Ben didn’t bother to knock at Little Joe’s door. Instead he gently opened the door and walked softly back into the room of his youngest son. His heart constricted at the sight of him, for all the world like his mother in appearance and personality. He was turned on his side, all his covers were on the floor and he looked so young, angelic, and so vulnerable. He almost got caught up in his thinking of the night before about why this had to happen, but he shook it off and made himself go on. He leaned over and brushed the curls off his son’s forehead and said softly, “Joseph, it is time to wake up.” As he expected, Joe immediately rolled over and continued sleeping. Ben again called him and this time, gently shook his shoulder, getting pretty much the same response. Ben continued his efforts to wake Joe, getting a little more aggressive and persistent at each attempt, until finally, Joe was forced to open his eyes and acknowledge the intrusion on his sleep.

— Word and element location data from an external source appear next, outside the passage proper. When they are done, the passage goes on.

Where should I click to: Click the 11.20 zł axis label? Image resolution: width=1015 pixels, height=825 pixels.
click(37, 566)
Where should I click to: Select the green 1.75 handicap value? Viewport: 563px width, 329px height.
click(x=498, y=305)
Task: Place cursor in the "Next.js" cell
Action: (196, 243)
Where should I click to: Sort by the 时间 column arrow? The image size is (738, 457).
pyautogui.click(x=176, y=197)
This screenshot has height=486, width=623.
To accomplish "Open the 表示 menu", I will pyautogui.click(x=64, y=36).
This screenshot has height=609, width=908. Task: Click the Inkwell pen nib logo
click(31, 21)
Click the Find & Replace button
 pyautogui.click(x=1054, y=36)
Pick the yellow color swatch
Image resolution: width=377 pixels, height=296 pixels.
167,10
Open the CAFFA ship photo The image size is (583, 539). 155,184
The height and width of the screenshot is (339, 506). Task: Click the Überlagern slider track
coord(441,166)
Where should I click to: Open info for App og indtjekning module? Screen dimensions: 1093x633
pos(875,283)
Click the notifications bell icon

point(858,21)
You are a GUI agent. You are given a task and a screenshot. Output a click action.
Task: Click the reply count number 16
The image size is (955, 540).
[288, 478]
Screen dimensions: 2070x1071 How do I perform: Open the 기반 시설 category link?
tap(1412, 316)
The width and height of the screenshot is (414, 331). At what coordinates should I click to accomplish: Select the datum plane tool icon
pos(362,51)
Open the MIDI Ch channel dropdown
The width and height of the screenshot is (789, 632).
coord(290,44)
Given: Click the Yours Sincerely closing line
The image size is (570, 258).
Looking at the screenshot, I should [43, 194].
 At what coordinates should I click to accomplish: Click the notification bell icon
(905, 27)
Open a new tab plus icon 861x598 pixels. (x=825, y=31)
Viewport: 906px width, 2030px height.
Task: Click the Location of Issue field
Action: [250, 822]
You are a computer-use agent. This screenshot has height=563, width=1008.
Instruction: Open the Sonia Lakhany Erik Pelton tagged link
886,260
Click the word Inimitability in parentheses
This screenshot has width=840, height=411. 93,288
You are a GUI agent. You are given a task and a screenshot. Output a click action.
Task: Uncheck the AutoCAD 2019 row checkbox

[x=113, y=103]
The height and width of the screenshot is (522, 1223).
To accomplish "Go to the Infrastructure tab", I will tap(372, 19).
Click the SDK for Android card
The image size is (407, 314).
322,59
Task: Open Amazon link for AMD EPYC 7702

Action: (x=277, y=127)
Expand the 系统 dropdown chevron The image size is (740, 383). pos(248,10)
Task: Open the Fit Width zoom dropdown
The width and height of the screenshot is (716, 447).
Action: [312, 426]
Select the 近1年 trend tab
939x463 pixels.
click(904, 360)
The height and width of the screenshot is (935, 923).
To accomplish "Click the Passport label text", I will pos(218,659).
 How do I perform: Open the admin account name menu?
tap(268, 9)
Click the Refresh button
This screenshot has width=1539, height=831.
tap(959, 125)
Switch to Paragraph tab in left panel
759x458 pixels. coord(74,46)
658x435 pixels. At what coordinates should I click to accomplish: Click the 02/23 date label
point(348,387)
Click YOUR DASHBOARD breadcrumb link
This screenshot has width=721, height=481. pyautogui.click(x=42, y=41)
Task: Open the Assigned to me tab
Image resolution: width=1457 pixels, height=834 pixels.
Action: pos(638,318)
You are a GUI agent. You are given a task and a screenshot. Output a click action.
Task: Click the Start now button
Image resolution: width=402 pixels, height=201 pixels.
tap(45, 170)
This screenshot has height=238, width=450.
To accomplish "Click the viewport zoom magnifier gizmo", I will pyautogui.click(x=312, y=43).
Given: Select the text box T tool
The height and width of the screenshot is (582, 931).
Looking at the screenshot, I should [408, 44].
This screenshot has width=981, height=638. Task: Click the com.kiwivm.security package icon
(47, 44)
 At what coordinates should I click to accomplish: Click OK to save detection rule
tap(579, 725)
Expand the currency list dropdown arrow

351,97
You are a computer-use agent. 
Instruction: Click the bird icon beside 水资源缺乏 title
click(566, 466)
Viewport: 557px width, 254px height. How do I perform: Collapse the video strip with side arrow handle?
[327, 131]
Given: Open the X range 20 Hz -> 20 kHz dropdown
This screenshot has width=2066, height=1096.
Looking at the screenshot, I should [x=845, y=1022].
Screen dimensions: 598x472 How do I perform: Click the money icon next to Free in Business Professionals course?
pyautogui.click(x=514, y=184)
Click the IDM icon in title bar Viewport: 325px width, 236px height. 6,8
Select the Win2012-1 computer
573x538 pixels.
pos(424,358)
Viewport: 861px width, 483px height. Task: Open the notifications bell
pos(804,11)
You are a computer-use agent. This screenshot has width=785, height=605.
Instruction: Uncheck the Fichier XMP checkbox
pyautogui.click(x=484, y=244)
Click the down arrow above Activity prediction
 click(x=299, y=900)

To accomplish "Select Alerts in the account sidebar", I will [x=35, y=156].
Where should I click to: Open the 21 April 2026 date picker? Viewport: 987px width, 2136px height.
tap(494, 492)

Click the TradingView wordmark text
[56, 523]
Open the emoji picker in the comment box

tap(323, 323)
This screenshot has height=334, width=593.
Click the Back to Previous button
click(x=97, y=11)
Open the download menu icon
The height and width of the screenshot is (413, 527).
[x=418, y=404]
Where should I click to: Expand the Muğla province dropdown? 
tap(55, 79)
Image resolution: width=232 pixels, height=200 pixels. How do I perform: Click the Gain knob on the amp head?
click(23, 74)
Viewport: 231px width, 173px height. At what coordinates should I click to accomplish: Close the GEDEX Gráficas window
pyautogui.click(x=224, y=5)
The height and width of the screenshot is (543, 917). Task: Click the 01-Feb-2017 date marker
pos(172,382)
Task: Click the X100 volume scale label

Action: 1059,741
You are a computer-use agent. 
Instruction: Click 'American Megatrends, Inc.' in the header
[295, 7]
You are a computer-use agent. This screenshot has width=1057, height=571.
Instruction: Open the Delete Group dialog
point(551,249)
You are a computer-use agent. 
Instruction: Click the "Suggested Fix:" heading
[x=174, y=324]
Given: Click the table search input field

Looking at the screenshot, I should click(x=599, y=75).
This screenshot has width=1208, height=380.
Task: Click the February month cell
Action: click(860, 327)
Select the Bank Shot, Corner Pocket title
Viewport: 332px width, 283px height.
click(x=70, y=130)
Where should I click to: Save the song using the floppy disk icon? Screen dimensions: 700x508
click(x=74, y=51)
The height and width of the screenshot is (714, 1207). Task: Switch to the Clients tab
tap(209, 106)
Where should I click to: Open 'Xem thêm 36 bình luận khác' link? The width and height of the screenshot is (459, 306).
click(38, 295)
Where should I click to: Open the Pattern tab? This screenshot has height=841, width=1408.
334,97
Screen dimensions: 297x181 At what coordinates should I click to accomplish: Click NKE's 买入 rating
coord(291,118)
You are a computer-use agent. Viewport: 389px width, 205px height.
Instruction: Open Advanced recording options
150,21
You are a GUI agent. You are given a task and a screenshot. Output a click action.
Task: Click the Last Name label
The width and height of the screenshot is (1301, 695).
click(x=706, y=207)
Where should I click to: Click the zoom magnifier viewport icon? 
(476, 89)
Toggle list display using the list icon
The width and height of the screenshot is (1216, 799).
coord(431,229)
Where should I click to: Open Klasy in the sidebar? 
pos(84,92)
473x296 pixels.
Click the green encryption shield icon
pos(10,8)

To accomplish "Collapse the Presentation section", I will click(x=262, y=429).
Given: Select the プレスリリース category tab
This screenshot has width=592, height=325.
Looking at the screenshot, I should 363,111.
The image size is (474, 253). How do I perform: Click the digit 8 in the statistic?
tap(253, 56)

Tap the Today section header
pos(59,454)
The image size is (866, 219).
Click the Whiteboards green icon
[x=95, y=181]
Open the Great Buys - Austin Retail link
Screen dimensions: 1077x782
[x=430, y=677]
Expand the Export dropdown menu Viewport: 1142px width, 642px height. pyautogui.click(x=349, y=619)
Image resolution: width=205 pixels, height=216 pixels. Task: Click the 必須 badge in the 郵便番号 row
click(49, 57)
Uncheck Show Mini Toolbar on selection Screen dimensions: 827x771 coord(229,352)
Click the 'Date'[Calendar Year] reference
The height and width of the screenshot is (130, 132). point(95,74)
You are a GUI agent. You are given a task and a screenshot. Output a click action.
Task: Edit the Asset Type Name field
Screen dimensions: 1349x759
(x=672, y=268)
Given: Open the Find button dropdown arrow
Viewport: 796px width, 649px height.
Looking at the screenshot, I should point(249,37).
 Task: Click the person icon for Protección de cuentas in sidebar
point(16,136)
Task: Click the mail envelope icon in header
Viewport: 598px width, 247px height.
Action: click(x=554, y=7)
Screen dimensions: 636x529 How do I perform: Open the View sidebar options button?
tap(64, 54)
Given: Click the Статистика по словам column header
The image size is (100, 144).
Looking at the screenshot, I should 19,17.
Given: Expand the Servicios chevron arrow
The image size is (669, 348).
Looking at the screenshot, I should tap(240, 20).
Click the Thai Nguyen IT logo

He looked up with his eyes half open at first, then seeing his father, he smiled and his whole face lit up. Ben knew that for the moment he had forgotten about Marie’s death, but his own heart nearly burst when he saw that smile and his immediate response was to smile back at his son. He opened up his arms and Little Joe climbed into them.
“Hi, Pa.” He said happily.
“Hi, yourself, son.” Then, in an instant, the smile was gone from Joe’s face and the light went out of his eyes. His countenance changed from that of a happy five year old, to that of someone who knew he was mortally wounded, but was not quite dead yet.
“It’s time to get up and get dressed, Joe. Hop Tseng has breakfast almost ready.” Ben said, trying to sound positive and reassuring.
“I ain’t hungry, Pa. I don’t want nothin’ to eat.”
Ben was at a loss as to what to do. Without thinking, he hugged the little boy in his arms tightly to his chest and said, “It’s gonna be all right, Joe. It’s gonna be all right, son.” Joe clung to his father tightly and Ben could feel his body trembling. “Son, it’s gonna be all right” he repeated. Still Joe didn’t say anything. Ben held him for a while longer, then said, “Come on now, let’s get you dressed and go downstairs for breakfast before Hoss eats it all.” He had hoped to get a little smile out of Joe, but his facial expression didn’t change.
He let Ben get him dressed, offering no resistance, but no assistance either. As he was dressing him, Ben knew that he and Joe were both thinking about the rows he and Marie had had over getting him dressed in the mornings. Joe had always been very particular about what he wore every day and sometimes his choices didn’t meet with her approval and they would engage in a battle of wills. Ben had once asked her why she didn’t just let him wear what he wanted to wear, since it didn’t really matter. She had informed him that the struggle had nothing to do with the clothes he wore, but everything to do with who was in charge and she wasn’t about to let him be in charge at that early an age, or they would have big troubles in a couple of years.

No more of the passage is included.